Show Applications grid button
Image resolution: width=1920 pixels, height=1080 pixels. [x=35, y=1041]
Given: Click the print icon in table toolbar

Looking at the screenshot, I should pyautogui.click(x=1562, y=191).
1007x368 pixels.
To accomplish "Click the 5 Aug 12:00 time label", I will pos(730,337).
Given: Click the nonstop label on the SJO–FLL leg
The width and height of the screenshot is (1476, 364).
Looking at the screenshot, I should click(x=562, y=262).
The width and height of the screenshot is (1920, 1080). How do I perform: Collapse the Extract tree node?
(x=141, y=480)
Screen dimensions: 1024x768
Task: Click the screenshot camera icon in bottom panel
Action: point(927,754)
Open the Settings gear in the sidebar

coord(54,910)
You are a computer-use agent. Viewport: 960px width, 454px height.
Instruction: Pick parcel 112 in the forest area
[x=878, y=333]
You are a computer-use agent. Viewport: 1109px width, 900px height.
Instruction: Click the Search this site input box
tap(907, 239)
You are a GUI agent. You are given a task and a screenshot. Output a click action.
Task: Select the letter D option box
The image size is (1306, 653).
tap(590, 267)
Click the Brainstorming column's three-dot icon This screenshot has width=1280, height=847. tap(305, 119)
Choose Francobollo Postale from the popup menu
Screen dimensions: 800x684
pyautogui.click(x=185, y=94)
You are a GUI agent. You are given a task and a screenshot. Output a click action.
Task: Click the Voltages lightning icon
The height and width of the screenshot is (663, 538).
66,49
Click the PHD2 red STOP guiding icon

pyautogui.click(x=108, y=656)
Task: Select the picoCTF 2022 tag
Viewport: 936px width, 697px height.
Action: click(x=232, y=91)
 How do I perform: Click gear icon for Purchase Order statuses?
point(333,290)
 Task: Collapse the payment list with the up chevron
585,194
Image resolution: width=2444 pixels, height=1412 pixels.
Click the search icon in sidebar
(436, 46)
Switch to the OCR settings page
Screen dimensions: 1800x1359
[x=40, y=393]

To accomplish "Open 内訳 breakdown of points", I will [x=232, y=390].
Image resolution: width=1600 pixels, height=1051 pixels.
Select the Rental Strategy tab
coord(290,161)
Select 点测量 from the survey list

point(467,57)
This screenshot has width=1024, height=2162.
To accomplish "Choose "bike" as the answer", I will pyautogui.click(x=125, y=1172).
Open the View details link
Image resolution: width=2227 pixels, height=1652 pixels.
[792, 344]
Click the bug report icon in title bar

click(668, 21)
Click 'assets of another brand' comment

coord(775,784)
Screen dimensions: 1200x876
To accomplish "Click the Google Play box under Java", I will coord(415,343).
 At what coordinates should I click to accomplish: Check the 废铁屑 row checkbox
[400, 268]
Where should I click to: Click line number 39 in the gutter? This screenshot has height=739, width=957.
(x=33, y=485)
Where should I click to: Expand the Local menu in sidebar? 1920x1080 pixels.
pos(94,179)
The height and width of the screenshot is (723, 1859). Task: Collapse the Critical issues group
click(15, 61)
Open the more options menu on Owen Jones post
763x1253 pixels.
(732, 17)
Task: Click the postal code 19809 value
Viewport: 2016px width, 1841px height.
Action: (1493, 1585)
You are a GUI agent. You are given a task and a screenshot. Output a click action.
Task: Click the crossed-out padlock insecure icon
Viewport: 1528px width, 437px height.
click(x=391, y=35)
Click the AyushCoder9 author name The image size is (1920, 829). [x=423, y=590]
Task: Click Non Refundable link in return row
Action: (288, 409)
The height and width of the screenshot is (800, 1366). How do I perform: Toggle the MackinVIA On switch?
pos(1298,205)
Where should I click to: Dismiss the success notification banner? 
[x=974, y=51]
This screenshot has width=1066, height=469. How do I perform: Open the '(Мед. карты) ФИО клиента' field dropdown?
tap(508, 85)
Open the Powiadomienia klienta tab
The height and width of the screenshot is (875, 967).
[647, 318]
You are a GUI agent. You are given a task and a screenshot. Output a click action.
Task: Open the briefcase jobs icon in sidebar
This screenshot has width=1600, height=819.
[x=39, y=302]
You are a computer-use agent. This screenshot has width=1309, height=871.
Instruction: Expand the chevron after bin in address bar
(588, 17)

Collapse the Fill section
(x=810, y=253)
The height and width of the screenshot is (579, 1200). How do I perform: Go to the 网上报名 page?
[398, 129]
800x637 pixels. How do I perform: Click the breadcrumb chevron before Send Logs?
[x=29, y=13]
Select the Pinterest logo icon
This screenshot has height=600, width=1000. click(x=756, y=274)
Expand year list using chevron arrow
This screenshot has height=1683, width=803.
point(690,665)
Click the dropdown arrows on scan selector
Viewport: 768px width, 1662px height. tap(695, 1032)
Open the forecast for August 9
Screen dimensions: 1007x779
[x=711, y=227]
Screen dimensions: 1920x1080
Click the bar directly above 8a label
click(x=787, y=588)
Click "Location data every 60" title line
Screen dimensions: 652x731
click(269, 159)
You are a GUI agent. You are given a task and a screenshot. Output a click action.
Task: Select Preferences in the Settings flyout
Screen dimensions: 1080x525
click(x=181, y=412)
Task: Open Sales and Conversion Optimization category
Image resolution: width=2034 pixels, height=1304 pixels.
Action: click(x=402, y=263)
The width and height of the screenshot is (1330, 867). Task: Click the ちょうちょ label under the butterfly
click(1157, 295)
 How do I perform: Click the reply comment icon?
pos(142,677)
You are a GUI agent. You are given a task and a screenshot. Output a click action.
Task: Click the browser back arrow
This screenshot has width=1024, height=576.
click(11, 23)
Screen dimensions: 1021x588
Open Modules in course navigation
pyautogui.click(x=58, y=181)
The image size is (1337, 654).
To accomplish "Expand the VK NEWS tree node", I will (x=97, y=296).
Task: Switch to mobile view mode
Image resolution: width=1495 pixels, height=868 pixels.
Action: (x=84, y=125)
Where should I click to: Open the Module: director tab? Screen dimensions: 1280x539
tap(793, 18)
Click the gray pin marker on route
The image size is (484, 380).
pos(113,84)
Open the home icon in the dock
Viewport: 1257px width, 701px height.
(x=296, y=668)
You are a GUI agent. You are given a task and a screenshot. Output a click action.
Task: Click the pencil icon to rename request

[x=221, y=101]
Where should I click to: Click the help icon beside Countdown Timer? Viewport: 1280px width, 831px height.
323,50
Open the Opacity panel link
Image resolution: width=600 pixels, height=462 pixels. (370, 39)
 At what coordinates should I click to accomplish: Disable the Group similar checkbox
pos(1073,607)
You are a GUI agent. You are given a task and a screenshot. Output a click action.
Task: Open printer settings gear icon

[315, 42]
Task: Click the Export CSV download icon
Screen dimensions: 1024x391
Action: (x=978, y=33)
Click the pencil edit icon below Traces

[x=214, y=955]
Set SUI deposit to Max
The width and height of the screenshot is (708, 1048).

Your instructions:
Can you reproduce all of the lines above verbatim, leaving every character unchanged?

Output below:
Show Applications grid button
Image resolution: width=1920 pixels, height=1080 pixels. [x=35, y=1041]
Given: Click the print icon in table toolbar

Looking at the screenshot, I should pyautogui.click(x=1562, y=191).
1007x368 pixels.
To accomplish "Click the 5 Aug 12:00 time label", I will pos(730,337).
Given: Click the nonstop label on the SJO–FLL leg
The width and height of the screenshot is (1476, 364).
Looking at the screenshot, I should click(x=562, y=262).
The width and height of the screenshot is (1920, 1080). How do I perform: Collapse the Extract tree node?
(x=141, y=480)
Screen dimensions: 1024x768
Task: Click the screenshot camera icon in bottom panel
Action: point(927,754)
Open the Settings gear in the sidebar

coord(54,910)
You are a computer-use agent. Viewport: 960px width, 454px height.
Instruction: Pick parcel 112 in the forest area
[x=878, y=333]
You are a computer-use agent. Viewport: 1109px width, 900px height.
Instruction: Click the Search this site input box
tap(907, 239)
You are a GUI agent. You are given a task and a screenshot. Output a click action.
Task: Select the letter D option box
The image size is (1306, 653).
tap(590, 267)
Click the Brainstorming column's three-dot icon This screenshot has width=1280, height=847. tap(305, 119)
Choose Francobollo Postale from the popup menu
Screen dimensions: 800x684
pyautogui.click(x=185, y=94)
You are a GUI agent. You are given a task and a screenshot. Output a click action.
Task: Click the Voltages lightning icon
The height and width of the screenshot is (663, 538).
66,49
Click the PHD2 red STOP guiding icon

pyautogui.click(x=108, y=656)
Task: Select the picoCTF 2022 tag
Viewport: 936px width, 697px height.
Action: click(x=232, y=91)
 How do I perform: Click gear icon for Purchase Order statuses?
point(333,290)
 Task: Collapse the payment list with the up chevron
585,194
Image resolution: width=2444 pixels, height=1412 pixels.
Click the search icon in sidebar
(436, 46)
Switch to the OCR settings page
Screen dimensions: 1800x1359
[x=40, y=393]

To accomplish "Open 内訳 breakdown of points", I will [x=232, y=390].
Image resolution: width=1600 pixels, height=1051 pixels.
Select the Rental Strategy tab
coord(290,161)
Select 点测量 from the survey list

point(467,57)
This screenshot has width=1024, height=2162.
To accomplish "Choose "bike" as the answer", I will pyautogui.click(x=125, y=1172).
Open the View details link
Image resolution: width=2227 pixels, height=1652 pixels.
[792, 344]
Click the bug report icon in title bar

click(668, 21)
Click 'assets of another brand' comment

coord(775,784)
Screen dimensions: 1200x876
To accomplish "Click the Google Play box under Java", I will coord(415,343).
 At what coordinates should I click to accomplish: Check the 废铁屑 row checkbox
[400, 268]
Where should I click to: Click line number 39 in the gutter? This screenshot has height=739, width=957.
(x=33, y=485)
Where should I click to: Expand the Local menu in sidebar? 1920x1080 pixels.
pos(94,179)
The height and width of the screenshot is (723, 1859). Task: Collapse the Critical issues group
click(15, 61)
Open the more options menu on Owen Jones post
763x1253 pixels.
(732, 17)
Task: Click the postal code 19809 value
Viewport: 2016px width, 1841px height.
Action: (1493, 1585)
You are a GUI agent. You are given a task and a screenshot. Output a click action.
Task: Click the crossed-out padlock insecure icon
Viewport: 1528px width, 437px height.
click(x=391, y=35)
Click the AyushCoder9 author name The image size is (1920, 829). [x=423, y=590]
Task: Click Non Refundable link in return row
Action: (288, 409)
The height and width of the screenshot is (800, 1366). How do I perform: Toggle the MackinVIA On switch?
pos(1298,205)
Where should I click to: Dismiss the success notification banner? 
[x=974, y=51]
This screenshot has width=1066, height=469. How do I perform: Open the '(Мед. карты) ФИО клиента' field dropdown?
tap(508, 85)
Open the Powiadomienia klienta tab
The height and width of the screenshot is (875, 967).
[647, 318]
You are a GUI agent. You are given a task and a screenshot. Output a click action.
Task: Open the briefcase jobs icon in sidebar
This screenshot has width=1600, height=819.
[x=39, y=302]
You are a computer-use agent. This screenshot has width=1309, height=871.
Instruction: Expand the chevron after bin in address bar
(588, 17)

Collapse the Fill section
(x=810, y=253)
The height and width of the screenshot is (579, 1200). How do I perform: Go to the 网上报名 page?
[398, 129]
800x637 pixels. How do I perform: Click the breadcrumb chevron before Send Logs?
[x=29, y=13]
Select the Pinterest logo icon
This screenshot has height=600, width=1000. click(x=756, y=274)
Expand year list using chevron arrow
This screenshot has height=1683, width=803.
point(690,665)
Click the dropdown arrows on scan selector
Viewport: 768px width, 1662px height. tap(695, 1032)
Open the forecast for August 9
Screen dimensions: 1007x779
[x=711, y=227]
Screen dimensions: 1920x1080
Click the bar directly above 8a label
click(x=787, y=588)
Click "Location data every 60" title line
Screen dimensions: 652x731
click(269, 159)
You are a GUI agent. You are given a task and a screenshot. Output a click action.
Task: Select Preferences in the Settings flyout
Screen dimensions: 1080x525
click(x=181, y=412)
Task: Open Sales and Conversion Optimization category
Image resolution: width=2034 pixels, height=1304 pixels.
Action: click(x=402, y=263)
The width and height of the screenshot is (1330, 867). Task: Click the ちょうちょ label under the butterfly
click(1157, 295)
 How do I perform: Click the reply comment icon?
pos(142,677)
You are a GUI agent. You are given a task and a screenshot. Output a click action.
Task: Click the browser back arrow
This screenshot has width=1024, height=576.
click(11, 23)
Screen dimensions: 1021x588
Open Modules in course navigation
pyautogui.click(x=58, y=181)
The image size is (1337, 654).
To accomplish "Expand the VK NEWS tree node", I will (x=97, y=296).
Task: Switch to mobile view mode
Image resolution: width=1495 pixels, height=868 pixels.
Action: (x=84, y=125)
Where should I click to: Open the Module: director tab? Screen dimensions: 1280x539
tap(793, 18)
Click the gray pin marker on route
The image size is (484, 380).
pos(113,84)
Open the home icon in the dock
Viewport: 1257px width, 701px height.
(x=296, y=668)
You are a GUI agent. You are given a task and a screenshot. Output a click action.
Task: Click the pencil icon to rename request

[x=221, y=101]
Where should I click to: Click the help icon beside Countdown Timer? Viewport: 1280px width, 831px height.
323,50
Open the Opacity panel link
Image resolution: width=600 pixels, height=462 pixels. (370, 39)
 At what coordinates should I click to accomplish: Disable the Group similar checkbox
pos(1073,607)
You are a GUI agent. You are given a task and a screenshot. Output a click action.
Task: Open printer settings gear icon

[315, 42]
Task: Click the Export CSV download icon
Screen dimensions: 1024x391
Action: (x=978, y=33)
Click the pencil edit icon below Traces

[x=214, y=955]
Set SUI deposit to Max
The width and height of the screenshot is (708, 1048).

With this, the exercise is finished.